The university seems to have put many of these older (typed by department secretaries– no word processors back then) reports on line, including this one. I’m sure I have a dead-tree copy somewhere, but it’s nice to see it on the web. It’s been a long time, and I was distracted at the time because my father had his second heart attack in April of that year, and died a few weeks later. Due to time missed, I had to finish up my sections early in the summer to avoid an Incomplete for the course, so I don’t remember how much of it and which parts I wrote, but it was quite a bit of it (at least the orbital mechanics and the dynamics of the payloads in the accelerator, and how much wall play they would have to have). Dave Steigmann wrote a lot of the structures section, I think. The report says that it’s authored by Kevin Blankinship, but he was probably just final editor, because he was officially the team project manager. One of the things that this course taught was not just engineering, but how to work as an engineering team (including managing with the politics and personal interactions). These were…interesting. I won’t say any more than that, to protect the guilty, whoever they all may be. 😉

Anyway, is it feasible? Probably not, but it was a good project for the purpose of learning how to consider all aspects of a space system, and project teamwork.

[Update a while later]

The project name was pretty good acronymery. I don’t recall whether it was mine, someone else’s, or the result of a brainstorming session. But it was Project NEWDUMP (Nuclear Energy Waste Disposal Using Mass-Driver Propulsion).

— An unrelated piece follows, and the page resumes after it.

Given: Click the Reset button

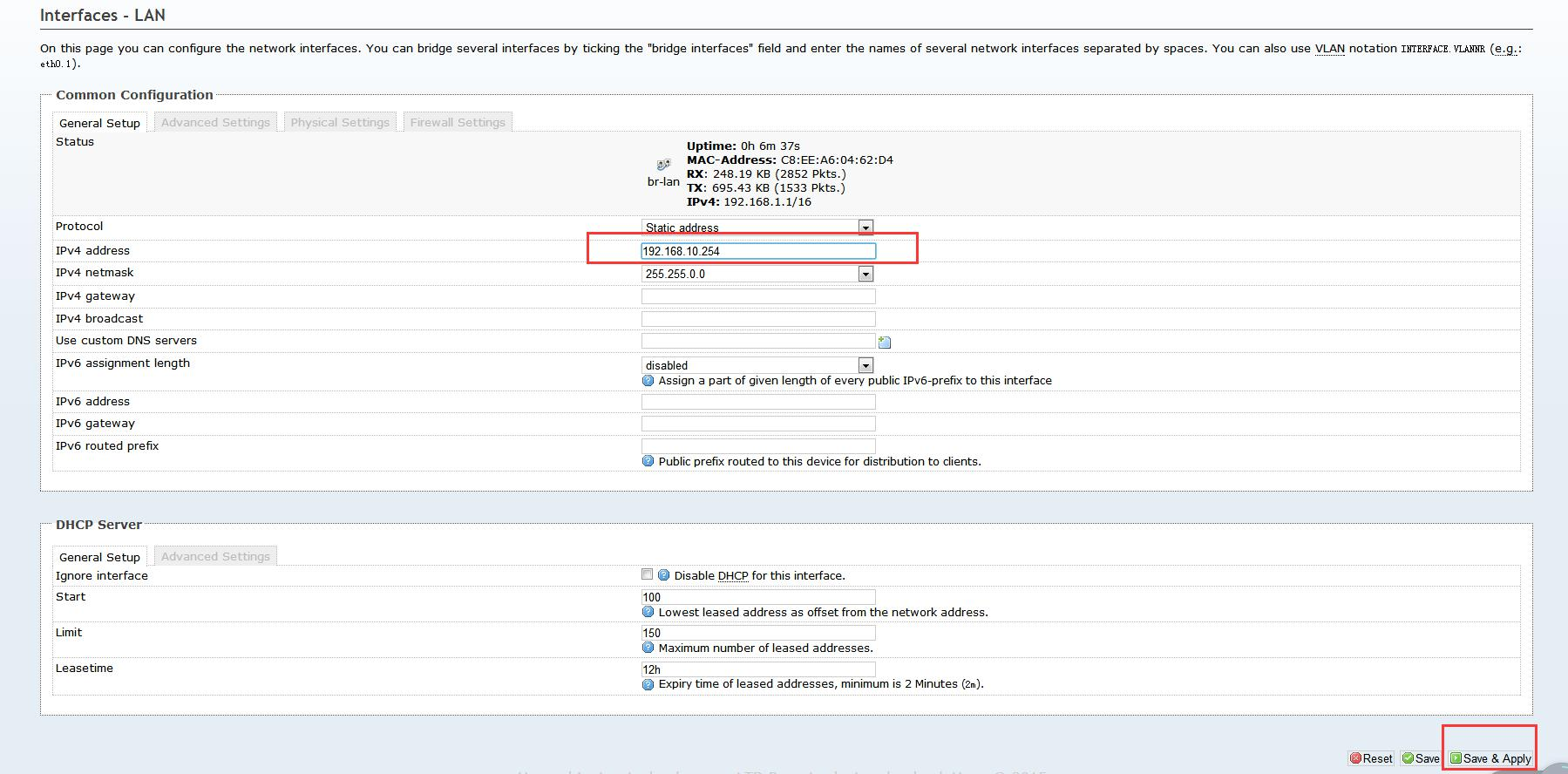Looking at the screenshot, I should tap(1371, 758).
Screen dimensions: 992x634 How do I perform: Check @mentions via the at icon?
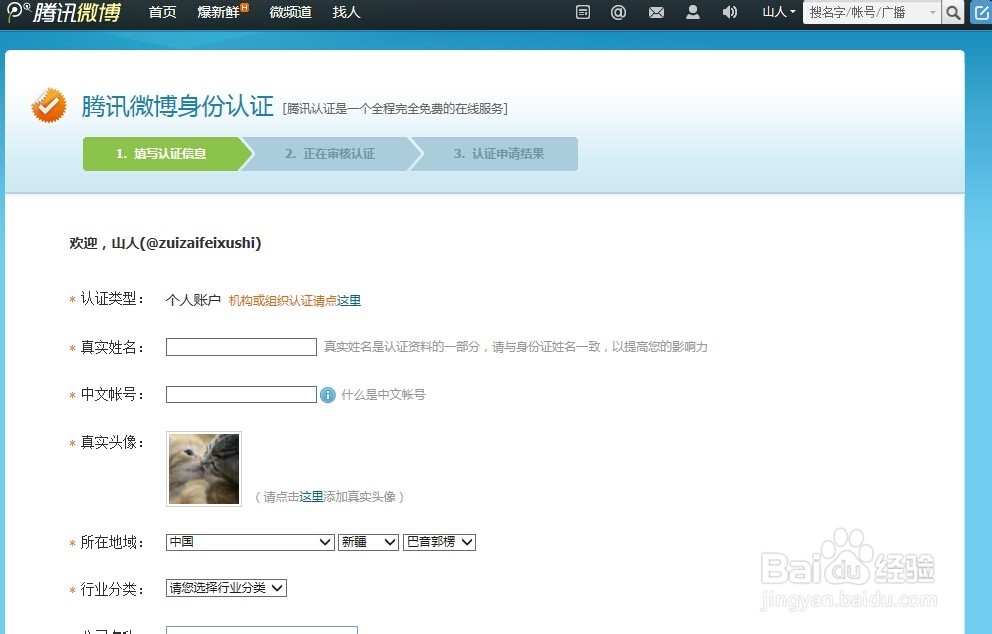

For anyone who is willing to read the thing, it is probably entertainingly rife with howlers, from the perspective of three decades later. This one on page four jumped off the page at me:

The Space Shuttle has substantially reduced the cost of space transportation since the Apollo project, with possible improvements for further economy.

Note the tense, and not also that this was written about two years before first flight.